Dataset entries:
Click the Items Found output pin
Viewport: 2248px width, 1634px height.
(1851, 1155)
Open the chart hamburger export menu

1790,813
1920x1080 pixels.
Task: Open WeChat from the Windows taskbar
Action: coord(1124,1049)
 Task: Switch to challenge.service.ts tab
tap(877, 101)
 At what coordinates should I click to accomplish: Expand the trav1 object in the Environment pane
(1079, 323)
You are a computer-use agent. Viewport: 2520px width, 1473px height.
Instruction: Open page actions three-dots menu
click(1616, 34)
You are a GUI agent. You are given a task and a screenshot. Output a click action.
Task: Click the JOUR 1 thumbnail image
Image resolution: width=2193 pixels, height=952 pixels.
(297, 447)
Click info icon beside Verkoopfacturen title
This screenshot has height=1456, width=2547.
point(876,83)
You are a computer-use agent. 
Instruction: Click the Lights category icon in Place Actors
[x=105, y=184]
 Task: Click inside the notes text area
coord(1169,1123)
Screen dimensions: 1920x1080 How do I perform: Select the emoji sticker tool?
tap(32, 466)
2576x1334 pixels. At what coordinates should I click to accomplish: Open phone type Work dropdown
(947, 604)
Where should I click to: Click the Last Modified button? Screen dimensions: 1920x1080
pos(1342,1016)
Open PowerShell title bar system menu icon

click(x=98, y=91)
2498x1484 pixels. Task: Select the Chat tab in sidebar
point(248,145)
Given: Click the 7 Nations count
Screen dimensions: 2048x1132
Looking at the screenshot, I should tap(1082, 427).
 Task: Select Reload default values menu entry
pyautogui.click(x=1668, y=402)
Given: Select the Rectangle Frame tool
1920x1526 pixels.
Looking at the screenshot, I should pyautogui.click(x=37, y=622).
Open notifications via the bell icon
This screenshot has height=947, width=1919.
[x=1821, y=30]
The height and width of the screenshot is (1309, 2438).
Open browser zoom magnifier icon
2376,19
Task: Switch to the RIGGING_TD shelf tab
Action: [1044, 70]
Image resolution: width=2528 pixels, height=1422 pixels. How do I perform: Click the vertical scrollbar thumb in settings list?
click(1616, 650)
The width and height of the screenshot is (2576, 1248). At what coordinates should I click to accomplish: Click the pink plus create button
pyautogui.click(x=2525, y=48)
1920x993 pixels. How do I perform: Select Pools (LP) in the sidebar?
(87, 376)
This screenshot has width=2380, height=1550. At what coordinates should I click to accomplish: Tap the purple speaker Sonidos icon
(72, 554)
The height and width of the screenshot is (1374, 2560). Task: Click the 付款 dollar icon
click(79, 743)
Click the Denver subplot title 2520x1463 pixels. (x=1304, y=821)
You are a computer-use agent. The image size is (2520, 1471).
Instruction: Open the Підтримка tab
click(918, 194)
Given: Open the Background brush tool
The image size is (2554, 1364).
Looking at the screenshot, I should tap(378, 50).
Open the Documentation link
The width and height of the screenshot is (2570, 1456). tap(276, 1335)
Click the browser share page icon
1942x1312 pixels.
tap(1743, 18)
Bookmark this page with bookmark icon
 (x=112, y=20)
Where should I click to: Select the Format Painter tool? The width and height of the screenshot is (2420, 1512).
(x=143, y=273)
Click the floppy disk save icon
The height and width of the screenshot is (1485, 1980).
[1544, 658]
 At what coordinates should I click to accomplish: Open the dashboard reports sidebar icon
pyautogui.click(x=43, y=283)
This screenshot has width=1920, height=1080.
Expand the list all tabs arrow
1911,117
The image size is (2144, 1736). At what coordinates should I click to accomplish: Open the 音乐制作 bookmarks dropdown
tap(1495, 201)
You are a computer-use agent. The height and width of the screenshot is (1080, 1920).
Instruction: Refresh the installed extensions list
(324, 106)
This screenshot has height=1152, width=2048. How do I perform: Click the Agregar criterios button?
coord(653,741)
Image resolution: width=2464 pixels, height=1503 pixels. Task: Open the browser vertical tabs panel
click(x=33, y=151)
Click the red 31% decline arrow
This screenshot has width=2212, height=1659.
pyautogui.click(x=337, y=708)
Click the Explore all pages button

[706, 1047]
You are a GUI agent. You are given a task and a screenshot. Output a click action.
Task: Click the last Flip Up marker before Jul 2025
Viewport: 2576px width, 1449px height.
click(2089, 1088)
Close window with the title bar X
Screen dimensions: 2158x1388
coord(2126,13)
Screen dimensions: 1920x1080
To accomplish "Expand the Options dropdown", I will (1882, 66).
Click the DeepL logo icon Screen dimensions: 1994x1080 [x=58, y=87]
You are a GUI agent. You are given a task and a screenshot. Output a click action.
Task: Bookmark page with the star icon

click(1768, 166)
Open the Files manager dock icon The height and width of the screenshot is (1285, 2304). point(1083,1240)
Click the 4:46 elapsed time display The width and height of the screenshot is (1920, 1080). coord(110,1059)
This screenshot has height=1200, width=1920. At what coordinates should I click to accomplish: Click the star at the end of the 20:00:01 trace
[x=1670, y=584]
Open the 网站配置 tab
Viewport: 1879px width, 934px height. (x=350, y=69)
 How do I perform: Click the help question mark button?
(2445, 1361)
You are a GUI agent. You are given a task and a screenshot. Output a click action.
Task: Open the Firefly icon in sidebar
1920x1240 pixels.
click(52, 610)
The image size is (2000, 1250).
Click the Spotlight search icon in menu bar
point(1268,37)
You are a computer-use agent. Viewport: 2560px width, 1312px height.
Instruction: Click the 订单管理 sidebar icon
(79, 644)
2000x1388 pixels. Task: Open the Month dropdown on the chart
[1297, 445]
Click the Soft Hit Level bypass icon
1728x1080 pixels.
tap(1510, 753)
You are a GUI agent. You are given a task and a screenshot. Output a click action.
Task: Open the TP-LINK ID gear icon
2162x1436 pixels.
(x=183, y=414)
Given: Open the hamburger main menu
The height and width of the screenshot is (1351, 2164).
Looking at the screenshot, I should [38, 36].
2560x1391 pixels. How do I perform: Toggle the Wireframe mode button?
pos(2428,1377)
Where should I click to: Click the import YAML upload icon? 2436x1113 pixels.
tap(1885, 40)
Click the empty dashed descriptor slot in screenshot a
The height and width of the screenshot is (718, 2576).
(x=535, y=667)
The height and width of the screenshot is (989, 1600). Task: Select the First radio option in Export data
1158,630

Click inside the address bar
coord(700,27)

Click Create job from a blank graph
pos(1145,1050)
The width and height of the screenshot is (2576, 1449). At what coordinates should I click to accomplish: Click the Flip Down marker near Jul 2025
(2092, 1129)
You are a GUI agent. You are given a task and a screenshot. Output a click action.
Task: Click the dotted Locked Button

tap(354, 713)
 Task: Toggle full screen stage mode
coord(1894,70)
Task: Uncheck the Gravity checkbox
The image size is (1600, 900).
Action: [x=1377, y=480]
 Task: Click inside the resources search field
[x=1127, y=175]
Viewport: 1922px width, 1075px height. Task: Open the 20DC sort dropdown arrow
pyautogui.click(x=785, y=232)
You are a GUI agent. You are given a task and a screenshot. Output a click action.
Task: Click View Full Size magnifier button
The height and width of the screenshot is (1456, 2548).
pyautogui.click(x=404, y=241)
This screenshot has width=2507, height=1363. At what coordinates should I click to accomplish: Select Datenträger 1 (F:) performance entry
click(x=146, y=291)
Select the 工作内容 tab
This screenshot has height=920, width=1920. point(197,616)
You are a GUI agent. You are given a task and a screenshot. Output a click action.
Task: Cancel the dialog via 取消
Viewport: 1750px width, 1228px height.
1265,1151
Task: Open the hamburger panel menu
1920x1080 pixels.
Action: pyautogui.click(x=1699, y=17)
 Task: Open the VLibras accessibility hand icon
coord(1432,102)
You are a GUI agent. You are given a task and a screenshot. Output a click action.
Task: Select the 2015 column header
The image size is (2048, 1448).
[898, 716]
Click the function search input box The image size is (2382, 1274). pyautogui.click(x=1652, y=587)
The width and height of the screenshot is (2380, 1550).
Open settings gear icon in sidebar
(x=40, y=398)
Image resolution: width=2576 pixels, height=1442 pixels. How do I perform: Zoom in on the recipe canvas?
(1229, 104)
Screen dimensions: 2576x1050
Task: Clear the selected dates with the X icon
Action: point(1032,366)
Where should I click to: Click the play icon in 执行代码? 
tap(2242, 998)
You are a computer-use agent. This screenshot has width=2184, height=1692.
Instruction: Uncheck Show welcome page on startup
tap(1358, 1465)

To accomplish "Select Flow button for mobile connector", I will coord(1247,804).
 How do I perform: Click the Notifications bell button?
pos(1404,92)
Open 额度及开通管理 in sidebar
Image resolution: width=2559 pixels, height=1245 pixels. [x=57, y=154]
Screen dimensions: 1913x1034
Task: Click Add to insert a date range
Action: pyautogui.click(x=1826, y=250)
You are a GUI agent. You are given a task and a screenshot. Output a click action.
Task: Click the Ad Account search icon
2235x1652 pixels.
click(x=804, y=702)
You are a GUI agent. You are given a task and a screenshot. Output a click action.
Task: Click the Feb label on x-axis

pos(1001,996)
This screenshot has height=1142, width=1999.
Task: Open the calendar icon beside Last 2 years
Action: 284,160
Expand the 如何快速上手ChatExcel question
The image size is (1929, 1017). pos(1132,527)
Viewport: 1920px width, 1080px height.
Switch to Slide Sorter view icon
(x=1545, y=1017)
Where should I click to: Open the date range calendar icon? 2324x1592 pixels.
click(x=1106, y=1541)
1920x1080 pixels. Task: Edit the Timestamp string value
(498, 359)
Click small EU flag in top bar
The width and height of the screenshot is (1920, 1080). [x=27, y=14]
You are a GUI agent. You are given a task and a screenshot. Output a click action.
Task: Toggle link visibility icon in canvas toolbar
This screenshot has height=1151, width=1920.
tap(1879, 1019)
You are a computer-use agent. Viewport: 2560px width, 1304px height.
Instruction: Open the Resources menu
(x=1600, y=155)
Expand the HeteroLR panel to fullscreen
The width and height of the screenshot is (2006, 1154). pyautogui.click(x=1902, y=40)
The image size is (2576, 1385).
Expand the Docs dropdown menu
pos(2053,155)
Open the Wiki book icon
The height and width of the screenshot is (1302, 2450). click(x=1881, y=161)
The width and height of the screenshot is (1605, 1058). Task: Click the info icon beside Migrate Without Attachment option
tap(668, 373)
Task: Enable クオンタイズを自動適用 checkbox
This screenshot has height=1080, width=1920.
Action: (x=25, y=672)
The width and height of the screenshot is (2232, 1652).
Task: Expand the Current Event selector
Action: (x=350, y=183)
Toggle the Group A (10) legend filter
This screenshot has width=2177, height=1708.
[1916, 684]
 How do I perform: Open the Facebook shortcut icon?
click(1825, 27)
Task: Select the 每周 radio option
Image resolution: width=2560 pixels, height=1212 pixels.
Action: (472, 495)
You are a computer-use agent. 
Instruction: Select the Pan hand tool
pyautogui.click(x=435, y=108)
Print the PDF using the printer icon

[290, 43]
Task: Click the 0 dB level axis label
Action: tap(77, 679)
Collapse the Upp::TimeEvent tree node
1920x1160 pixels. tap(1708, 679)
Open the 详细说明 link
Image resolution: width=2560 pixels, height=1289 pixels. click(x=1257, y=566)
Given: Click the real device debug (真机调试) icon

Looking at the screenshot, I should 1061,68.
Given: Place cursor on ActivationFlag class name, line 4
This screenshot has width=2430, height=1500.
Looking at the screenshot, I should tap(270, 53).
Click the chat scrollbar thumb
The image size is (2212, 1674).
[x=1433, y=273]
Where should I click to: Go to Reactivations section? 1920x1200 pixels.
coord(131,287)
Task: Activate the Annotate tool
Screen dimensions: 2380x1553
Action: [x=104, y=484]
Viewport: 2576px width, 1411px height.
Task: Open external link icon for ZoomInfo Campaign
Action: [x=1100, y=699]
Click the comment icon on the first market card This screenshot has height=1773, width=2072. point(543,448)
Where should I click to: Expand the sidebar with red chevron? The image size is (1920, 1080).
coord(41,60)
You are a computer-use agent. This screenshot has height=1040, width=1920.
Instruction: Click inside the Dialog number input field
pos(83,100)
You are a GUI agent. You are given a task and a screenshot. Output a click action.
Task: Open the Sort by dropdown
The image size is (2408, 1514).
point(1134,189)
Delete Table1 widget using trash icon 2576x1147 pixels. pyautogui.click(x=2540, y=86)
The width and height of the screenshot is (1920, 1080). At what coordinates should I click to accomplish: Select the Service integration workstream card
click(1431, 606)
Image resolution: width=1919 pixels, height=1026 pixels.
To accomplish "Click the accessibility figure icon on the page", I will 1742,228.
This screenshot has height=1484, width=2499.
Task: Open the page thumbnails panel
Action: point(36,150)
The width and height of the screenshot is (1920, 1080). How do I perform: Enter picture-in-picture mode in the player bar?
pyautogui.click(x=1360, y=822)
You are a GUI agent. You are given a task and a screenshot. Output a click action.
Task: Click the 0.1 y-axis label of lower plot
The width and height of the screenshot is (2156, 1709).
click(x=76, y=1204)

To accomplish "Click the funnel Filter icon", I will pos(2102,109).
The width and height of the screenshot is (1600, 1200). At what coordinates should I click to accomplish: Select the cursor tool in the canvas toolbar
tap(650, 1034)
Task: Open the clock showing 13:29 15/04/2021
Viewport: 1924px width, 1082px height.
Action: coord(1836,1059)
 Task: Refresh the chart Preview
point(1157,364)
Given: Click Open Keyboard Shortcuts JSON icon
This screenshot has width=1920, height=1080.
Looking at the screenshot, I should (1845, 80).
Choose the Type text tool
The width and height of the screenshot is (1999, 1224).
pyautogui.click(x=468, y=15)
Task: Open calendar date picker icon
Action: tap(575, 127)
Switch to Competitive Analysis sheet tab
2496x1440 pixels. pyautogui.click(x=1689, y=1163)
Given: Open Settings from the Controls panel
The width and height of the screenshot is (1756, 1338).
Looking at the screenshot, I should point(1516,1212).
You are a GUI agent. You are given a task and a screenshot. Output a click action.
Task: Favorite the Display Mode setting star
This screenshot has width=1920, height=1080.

» AIM OF THE EXERCISE: Only the lines containing the word "checkbox" should be returned from the data above.

» ANSWER TO THIS TASK:
Task: Uncheck the Gravity checkbox
Task: Enable クオンタイズを自動適用 checkbox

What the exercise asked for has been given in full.